Stricto sensu, il est donc inexact de dire que le Front national "a organisé les attentats contre De Gaulle", puisqu’il n’a été fondé que dix ans après le plus célèbre d’entre eux. Il est tout à fait légitime, en revanche, de noter qu’entre ce mouvement et l’organisation qui fut effectivement derrière ces crimes, il existe une filiation directe, et revendiquée : il y a entre les deux plus que des ponts, des viaducs.
Qui sont les membres du FN auxquels Macron fait allusion ?

Aux côtés de Bastien-Thiry, le deuxième organisateur du Petit-Clamart était un membre de l’OAS nommé Alain de La Tocnaye. Condamné à mort, il voit in extremis sa peine commuée en détention à perpétuité, et réussit finalement à sortir de prison grâce à l'amnistie de 1968, pour continuer à militer dans divers groupuscules d’extrême droite.

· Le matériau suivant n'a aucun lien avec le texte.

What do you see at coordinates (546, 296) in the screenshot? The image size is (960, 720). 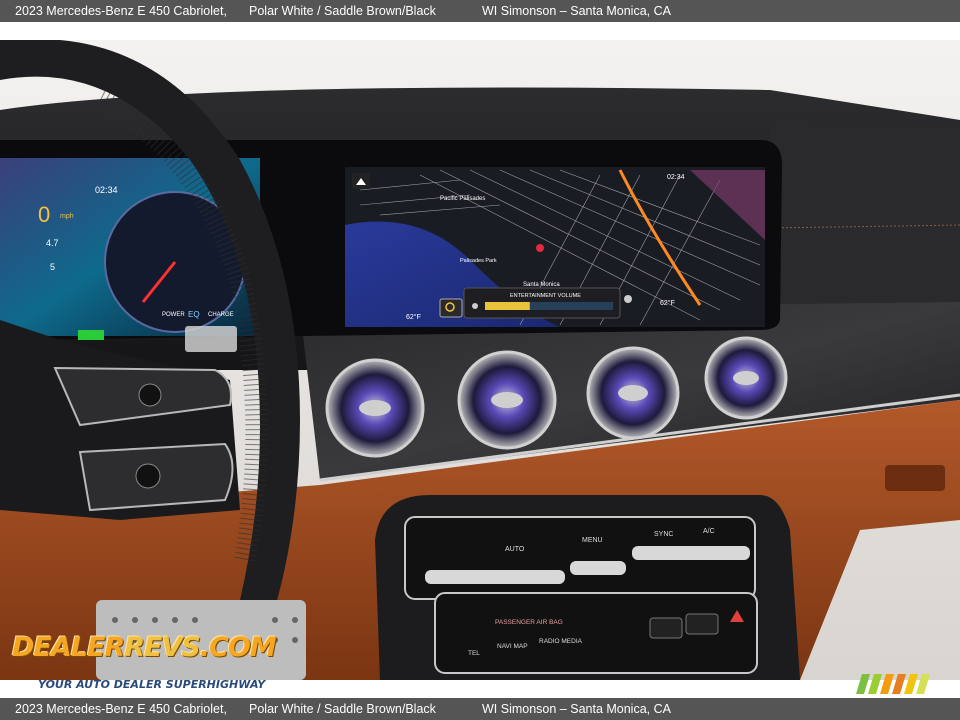 I see `volume-label: ENTERTAINMENT VOLUME` at bounding box center [546, 296].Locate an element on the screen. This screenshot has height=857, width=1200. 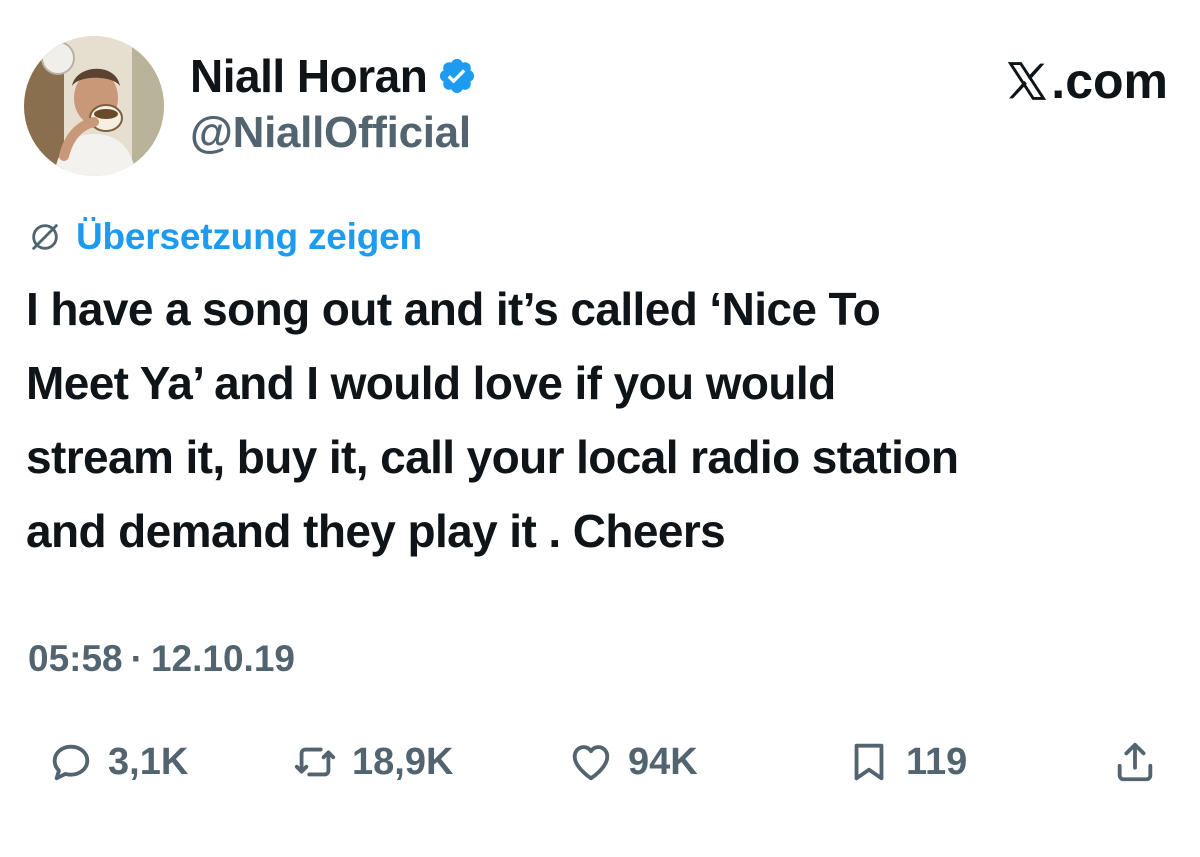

Thibaut de La Tocnaye. (AFP PHOTO / BORIS HORVAT
BORIS HORVAT/AFP)

Son fils, Thibaut de La Tocnaye, élu du Front national au conseil régional de Paca, est, de toute évidence, l’homme auquel Emmanuel Macron a fait allusion. Il est bien clair qu’on ne peut accuser un homme des actions dont fut coupable son père. A condition, qu’il ne les revendique pas. En décembre dernier, lors d’un débat au Conseil régional portant sur la question d’une meilleure intégration des harkis, anciens supplétifs de l’armée française lors de la guerre d’Algérie, l’élu FN a honoré Christian Estrosi, président de Région, de l’insulte suivante : "Enfoiré de gaulliste". Ce qu’on appellerait un cri du cœur.